Le salut vint d'une troisième espèce américaine, Vitis berlandieri, native des collines calcaires du Texas et naturellement à l'aise sur la craie — certaines des vignes mises au travail en France furent collectées et expédiées par l'horticulteur texan Thomas Volney Munson, qu'un État reconnaissant décora du Mérite agricole en 1888. Le berlandieri résistait au puceron comme au calcaire, mais s'enracinait et se greffait mal seul : les sélectionneurs le croisèrent donc. À Bordeaux, en 1882, Alexis Millardet et Charles de Grasset obtinrent un croisement du Chasselas (vinifera) avec le berlandieri qui entra au catalogue sous le nom de 41 B — un porte-greffe tolérant jusqu'à environ 40 % de calcaire actif, qui permit enfin de replanter les coteaux les plus crayeux. Il demeure aujourd'hui le porte-greffe de référence pour le calcaire, du Cognaçais à la Champagne et au Bordelais. Le nom de Millardet mérite qu'on s'y arrête : le professeur bordelais qui sélectionna le 41 B est aussi celui qui, trois ans plus tard, codifia le mélange de cuivre et de chaux en bouillie bordelaise — un seul savant répondant à deux des trois fléaux.

Un vignoble refait

La reconstitution fut lente, et ruineuse. Greffer, c'était arracher chaque vigne vivante et la remplacer par un plant en deux parties qu'il fallait élever, souder et établir avant qu'il ne porte un seul grain — des années de dépense avant le moindre retour, répétées sur chaque hectare de la Gironde. Vers 1900, environ les deux tiers du vignoble français reposaient sur racine américaine ; la remontée de la surface plantée, après l'effondrement des années 1870 et 1880, se lit dans la longue série ci-dessous.

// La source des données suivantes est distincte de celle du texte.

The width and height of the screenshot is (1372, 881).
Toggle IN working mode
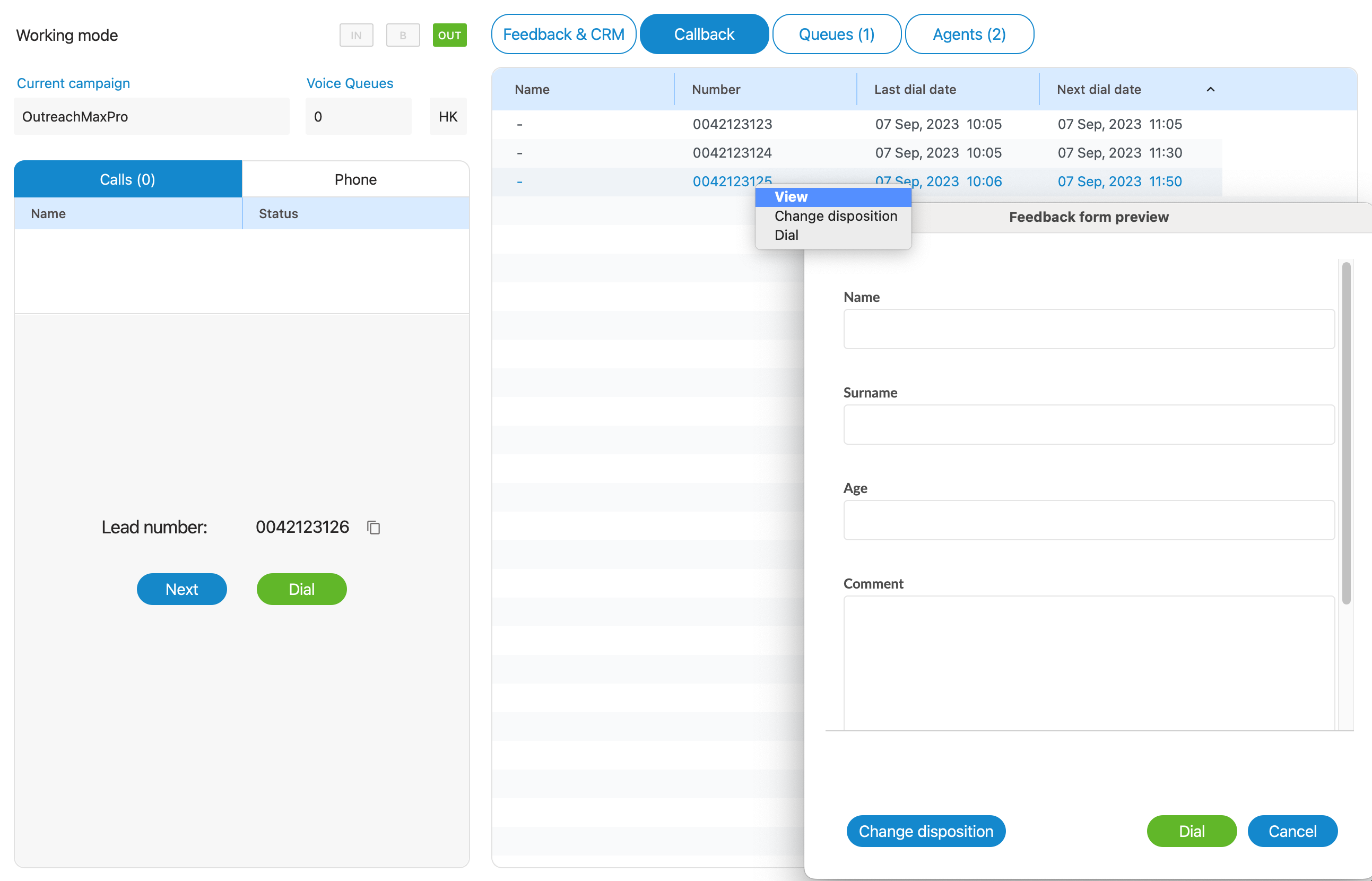[x=356, y=34]
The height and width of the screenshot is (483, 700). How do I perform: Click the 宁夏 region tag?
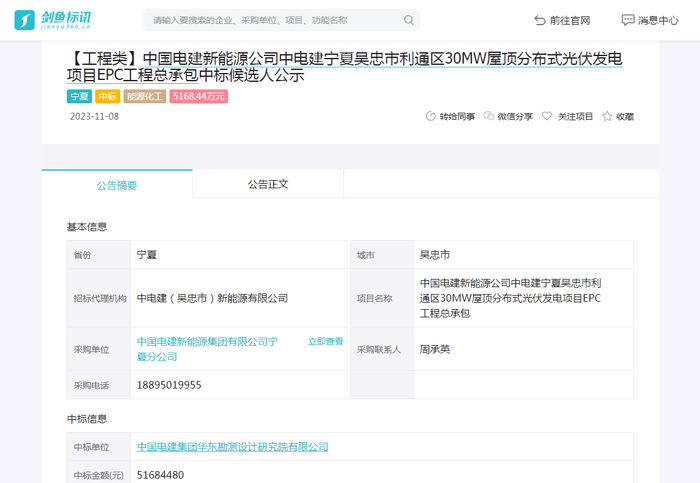tap(79, 97)
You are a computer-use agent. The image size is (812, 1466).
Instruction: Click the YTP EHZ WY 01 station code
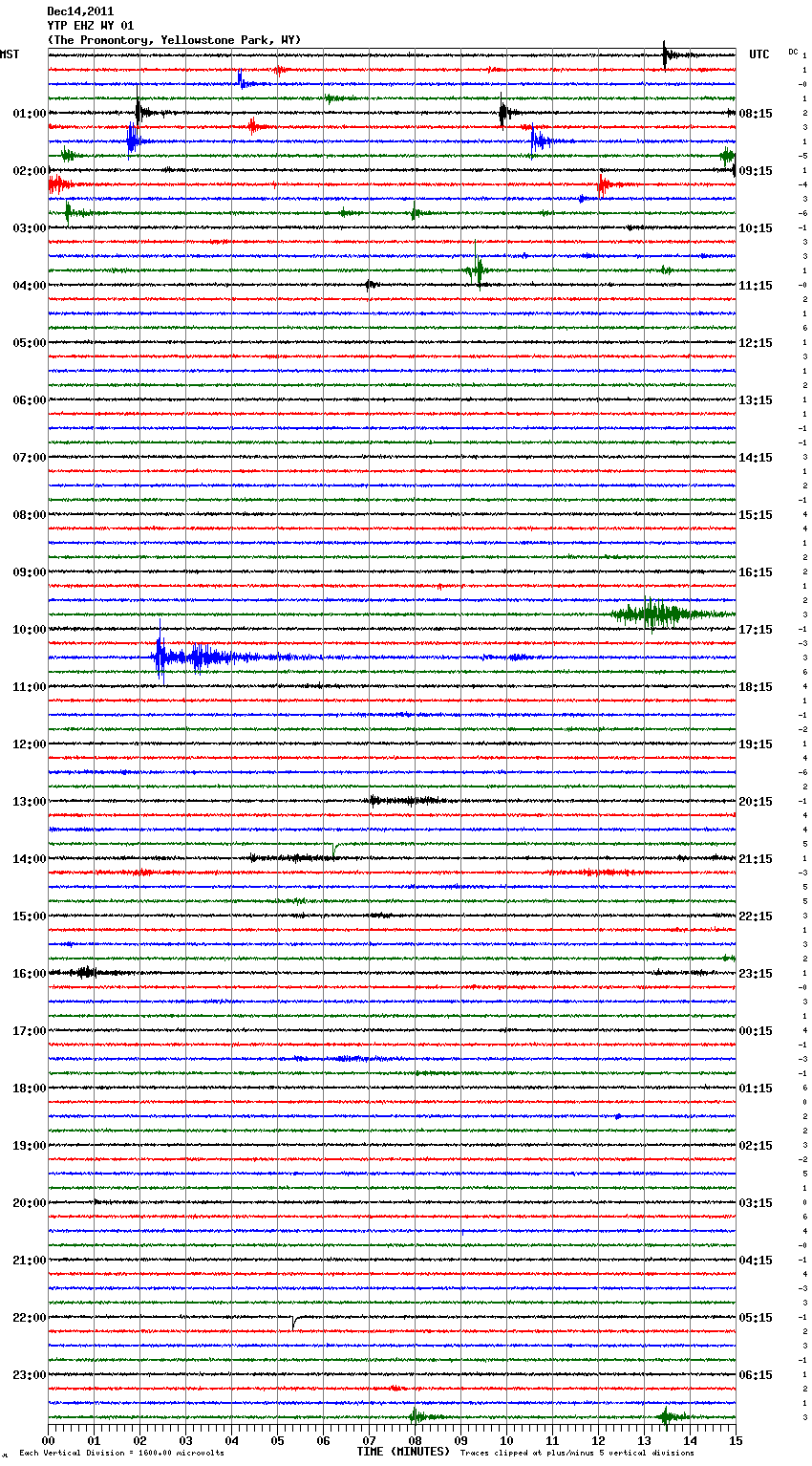coord(91,26)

Graphique de la surface du vignoble français de 1835 à 2024, montrant l'apogée d'avant le phylloxéra, la forte contraction pendant l'ère phylloxérique des années 1870-1890, puis la reprise après reconstitution sur porte-greffe américain
Données : Anderson & Pinilla, Annual Database of Global Wine Markets, University of Adelaide.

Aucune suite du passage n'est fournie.